Unions call for higher wages in face of inflation on International Workers' Day

Thousands take to the streets of Barcelona and other Catalan cities for May Day

International Workers' Day 2021 in Barcelona (by Blanca Blay)
International Workers' Day 2021 in Barcelona (by Blanca Blay) / ACN

ACN | Barcelona

May 1, 2022 12:34 PM

A few thousand people took to the streets of Barcelona and other major Catalan cities - including some 300 in Lleida, 500 in Girona, and almost 1,000 in Tarragona - on International Workers' Day on Sunday to demand an increase in wages in the face of historically high inflation rates and onerous energy costs, exacerbated by the war in Ukraine.

On the first "normal" May Day after two years of Covid, the CCOO and UGT trade unions called on workers to protest in favor of "raising salaries, containing prices, and ending inequalities" at a demonstration that began just before midday at Plaça Urquinaona in Barcelona. 

Politicians including senior coalition member Esquerra's Marta Vilalta, anti-austerity Podemos' Jaume Asens, or the Socialists' Salvador Illa were in attendance. 

"27% of Catalans are at risk of poverty," Javier Pacheco of CCOO said. "These people find it impossible to pay current prices."

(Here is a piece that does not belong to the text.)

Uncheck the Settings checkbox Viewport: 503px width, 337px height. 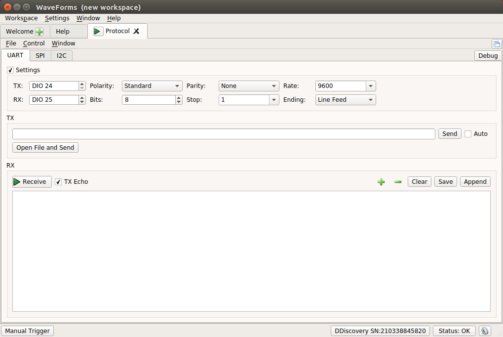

Nonetheless, UGT secretary-general Camil Ros did acknowledge that "the conditions of working people are better than a year earlier" despite the cost of living crisis. 

Spain approved a new labor market regulation in early February that limits the amount of temporary contracts companies can sign and fines those that use them in a fraudulent manner to avoid improving workers' rights. The minimum wage was raised again, this time to €1,000, a week later.  

A day of workers' protests

CCOO and UGT were far from the only unions that marked the day.

USOC, for one, held a protest that began at 11 am at the crossroads of Avinguda Diagonal and Passeig Sant Joan in Barcelona. According to the organizers, "regulating prices is the only way out" of the cost of living crisis. They also denounced the "slow and difficult" economic recovery following the pandemic as well as "very precarious" working conditions. 

Intersindical, a pro-independence trade union, called for "more work, more wages, and more pensions" at midday from the Catalan capital's Plaça Tetuan, not far from the USOC protest.

"Rights are won by fighting!" is what the CGT union claimed at a gathering that took place at 11 am at Jardinets de Gràcia, near Barcelona's Passeig de Gràcia avenue. "The conditions of the working class continue to deteriorate," their manifesto reads. 

Meanwhile, Intersindical Alternativa de Catalunya, alongside the USTEC teachers' union, is set to gather at the Parc de les Tres Xemeneies in Barcelona's Poble Sec neighborhood at 6 pm to "fight together for our rights."